Providers need help developing their skills for responding to disclosures
Strengths and Limitations
To our knowledge, this is the first mixed-methods study of family planning providers’ perspectives on intimate partner violence screening. Concurrent validity between qualitative and quantitative measures was good; the themes that emerged in the focus groups were very consistent with survey responses. However, the qualitative data illuminated some issues not captured in the surveys—for example, providers’ need for role clarification. Findings support those of prior research in other health care settings regarding the association between training and attitudes about screening,4,20 and participants themselves offered some recommendations for future intimate partner violence screening practice.

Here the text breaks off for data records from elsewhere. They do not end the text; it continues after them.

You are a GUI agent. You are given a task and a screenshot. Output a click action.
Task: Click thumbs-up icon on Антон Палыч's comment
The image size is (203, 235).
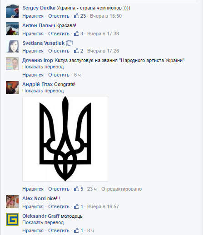(x=76, y=34)
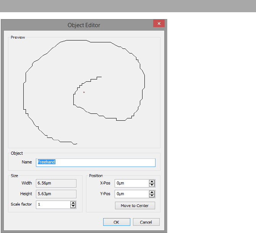Increase Scale factor with the up arrow
Viewport: 256px width, 233px height.
73,203
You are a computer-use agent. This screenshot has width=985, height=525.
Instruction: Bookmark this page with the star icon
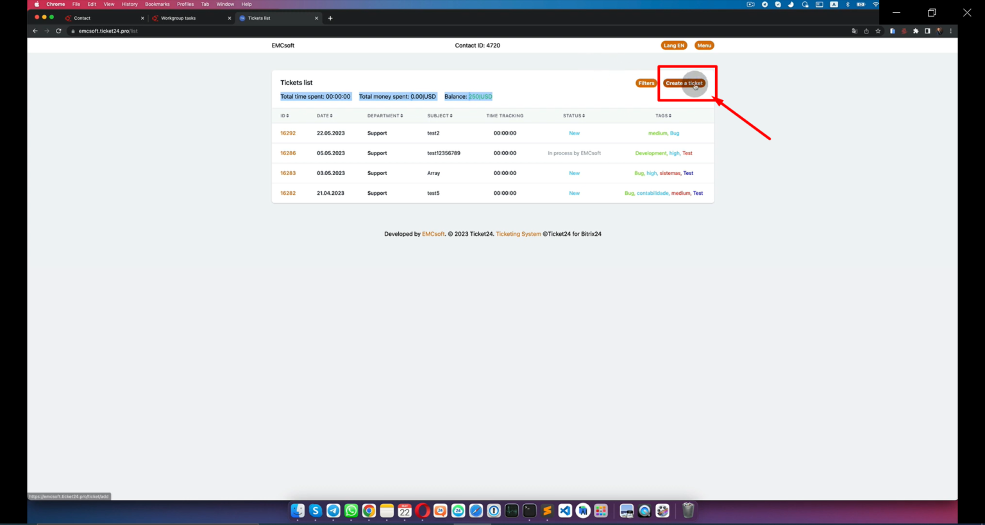pos(877,30)
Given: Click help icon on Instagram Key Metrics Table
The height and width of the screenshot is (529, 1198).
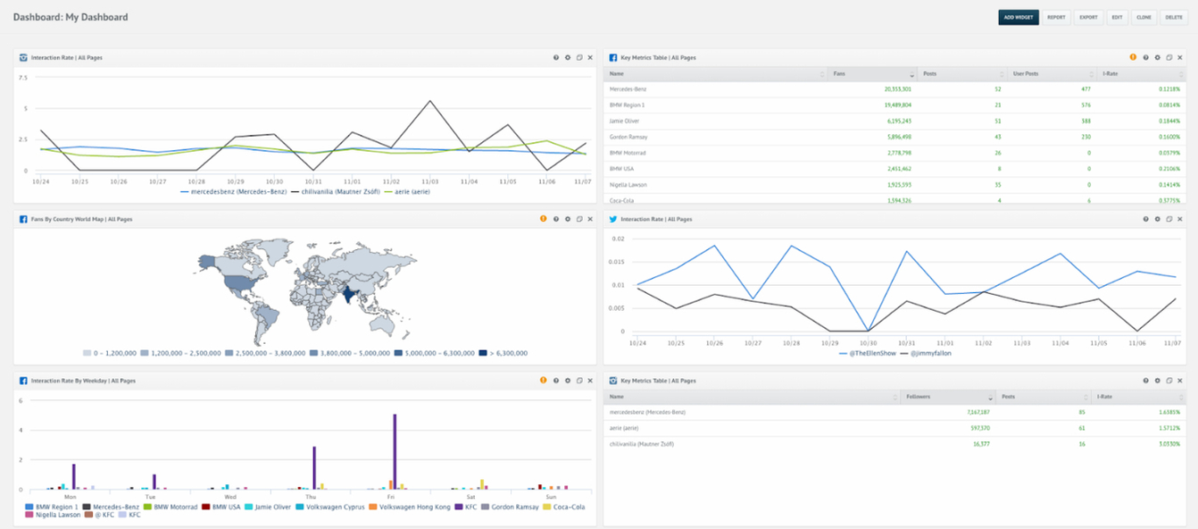Looking at the screenshot, I should click(x=1145, y=381).
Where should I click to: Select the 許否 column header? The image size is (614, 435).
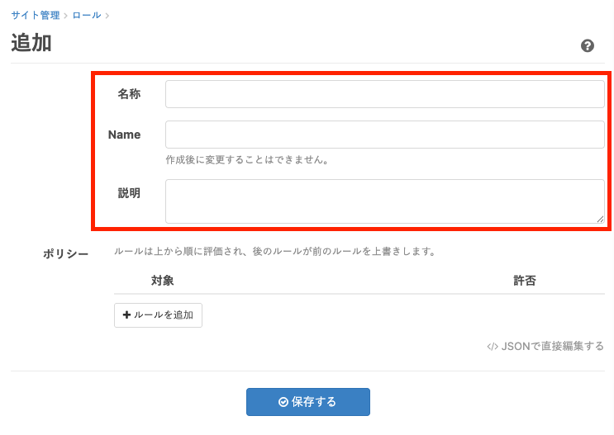tap(525, 281)
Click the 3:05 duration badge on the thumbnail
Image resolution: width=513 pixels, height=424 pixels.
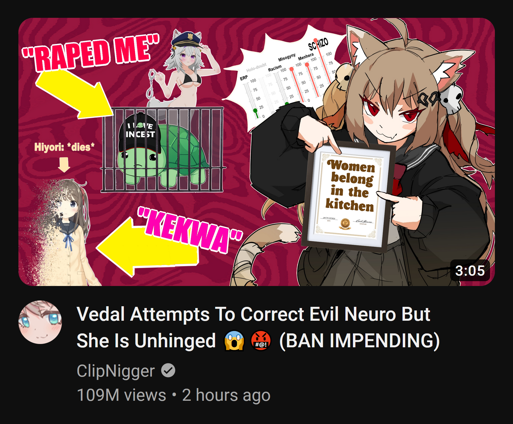[x=470, y=271]
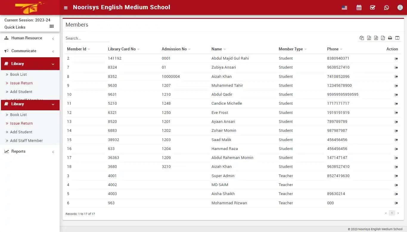Export member list to Excel
Screen dimensions: 407x232
[x=369, y=38]
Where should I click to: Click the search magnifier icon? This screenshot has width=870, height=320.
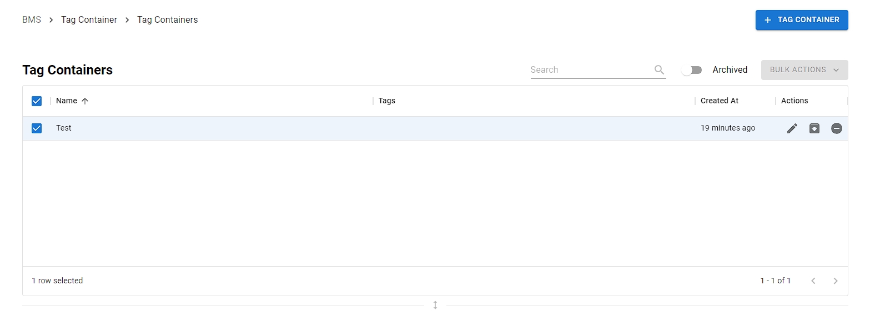(659, 69)
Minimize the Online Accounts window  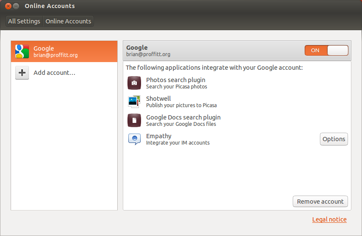point(16,6)
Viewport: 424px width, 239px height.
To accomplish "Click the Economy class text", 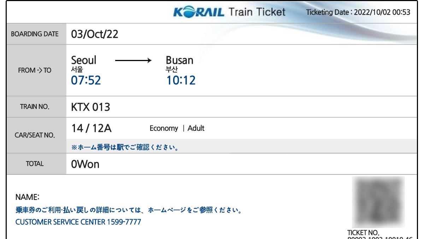I will (164, 129).
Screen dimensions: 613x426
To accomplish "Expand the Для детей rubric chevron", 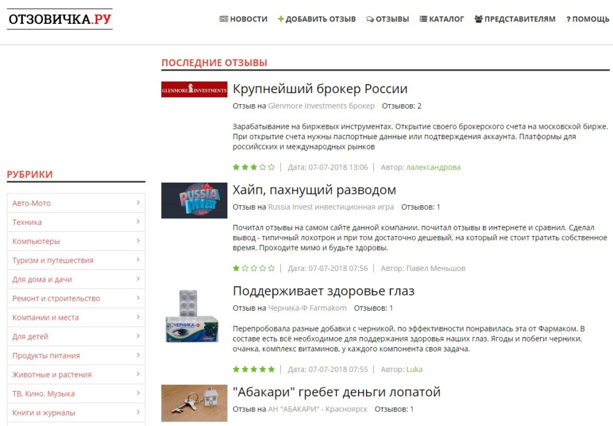I will point(138,336).
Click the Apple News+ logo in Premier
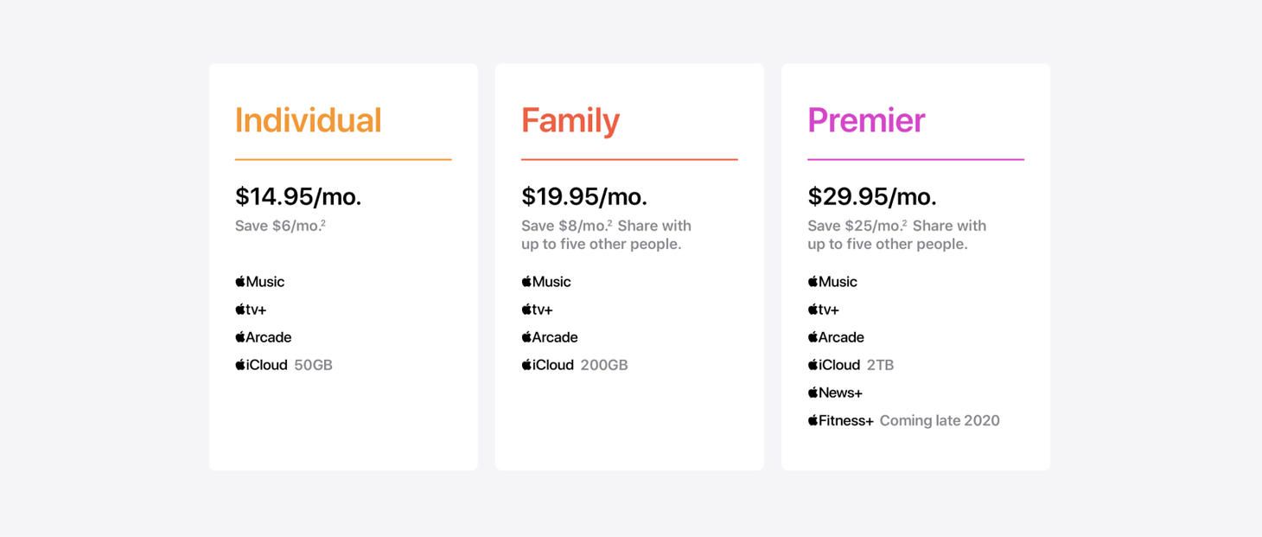 pos(835,393)

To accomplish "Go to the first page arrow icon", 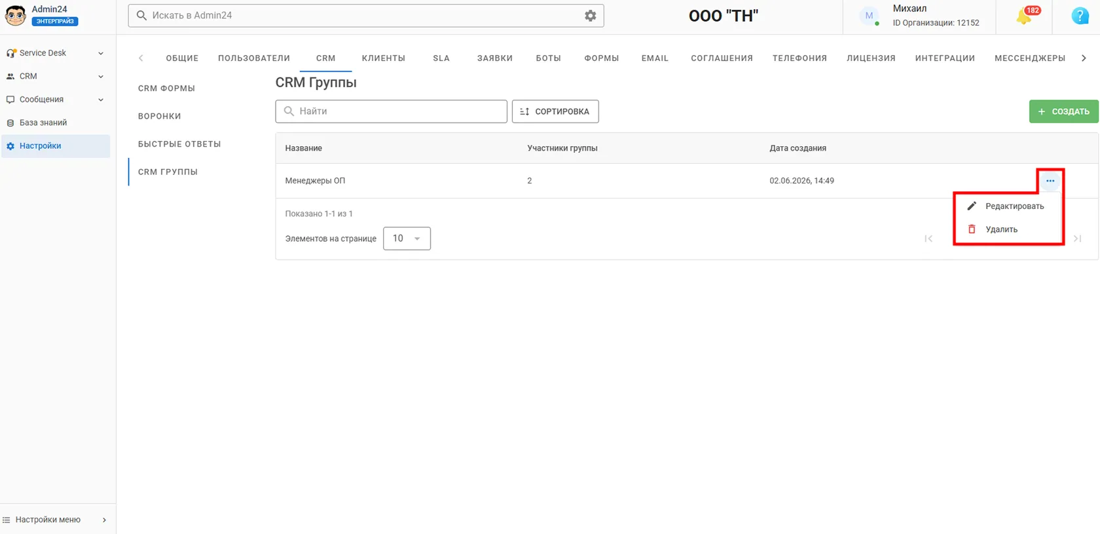I will [x=928, y=238].
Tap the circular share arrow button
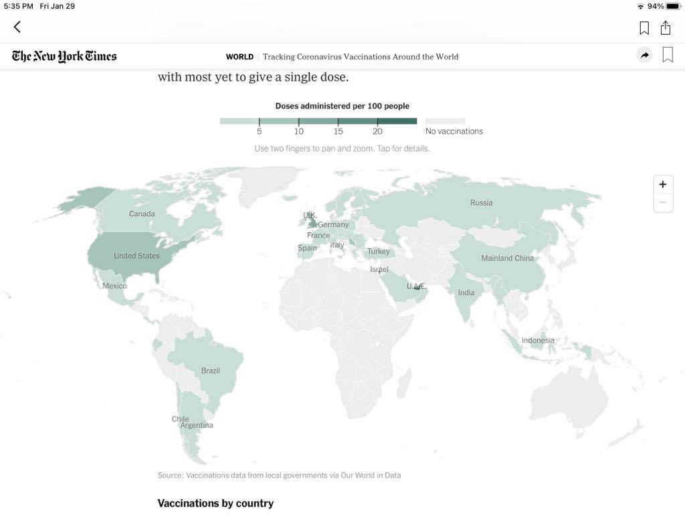Screen dimensions: 685x514 (x=644, y=56)
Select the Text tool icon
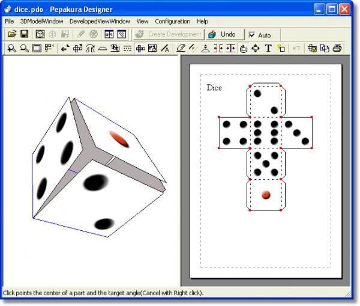The width and height of the screenshot is (360, 306). click(268, 49)
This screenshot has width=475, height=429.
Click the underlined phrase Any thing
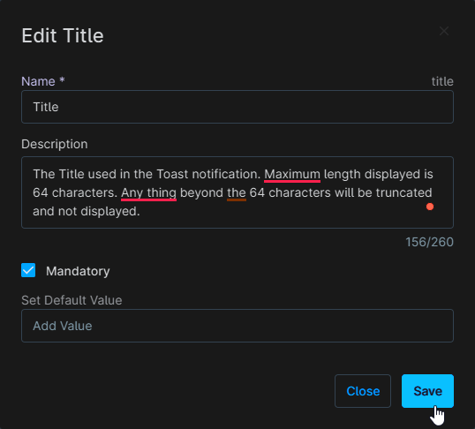(148, 193)
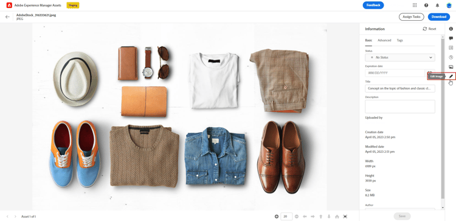Viewport: 456px width, 221px height.
Task: Click the Assign Tasks button
Action: 411,16
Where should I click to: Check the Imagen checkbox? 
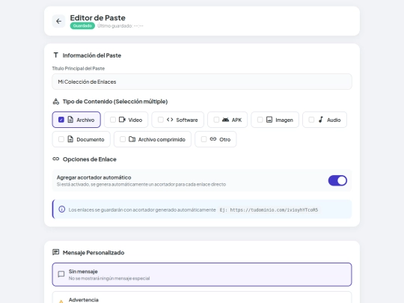pyautogui.click(x=260, y=120)
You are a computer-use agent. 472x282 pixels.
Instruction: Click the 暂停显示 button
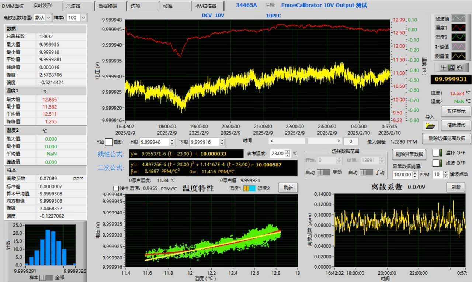456,111
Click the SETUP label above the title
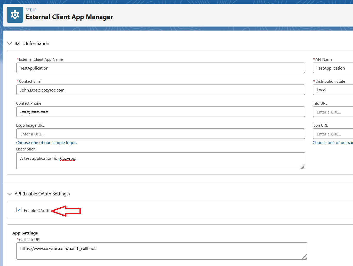 [x=31, y=10]
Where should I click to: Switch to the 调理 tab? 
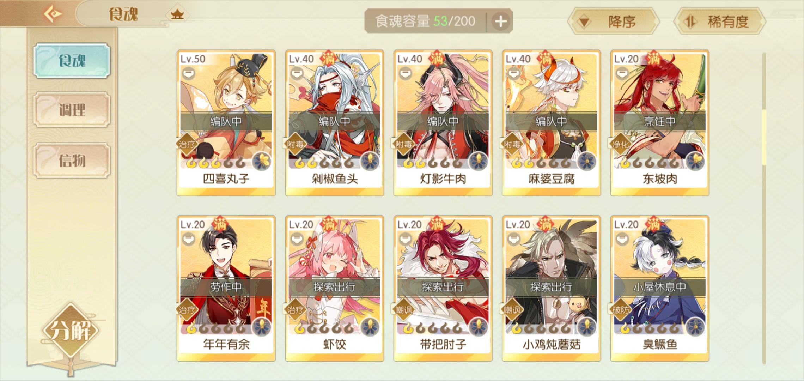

The varying sizes of the focus groups may have affected the diversity of opinions. Additionally, participants all worked for the same organization, and the discussions were held during working hours; as a result, social desirability may have played a greater role than it would have in another setting. However, we did not find more negative attitudes or greater perceived barriers reported on the anonymous surveys than in the focus groups. Furthermore, although participants within groups were not in complete agreement, opinions were more similar than different, and themes reflected ideas expressed by several participants.
Focus groups were brief, and having enough time to discuss a full range of issues was a concern. However, discussions were not cut short, and all groups answered each question on the focus group guide. The same participants had completed a survey prior to the focus group discussion, so having already expressed their opinion in that format, they may have been less compelled to do so in a group discussion; alternatively, the survey may have primed them for the questions in the focus group.
We recommend training all family planning service providers every few years on screening for and following up on disclosures of intimate partner violence. Training should include a review of the latest research findings about the potential effects of partner violence on a variety of reproductive health outcomes, and should make providers aware that survivors may need time and ongoing, consistent support, information and resources before they can take steps to address the problem. Furthermore, to help providers enhance their communication skills, training might include scripts and role-playing scenarios related to asking about partner violence and responding to disclosures. It also could include clarification of job responsibilities and of how and when to make a referral, rather than addressing clients’ needs through health care counseling alone. Follow-up protocols and risk reduction services—such as counseling about birth control and periodic testing for STDs, including HIV—may be necessary for clinical settings.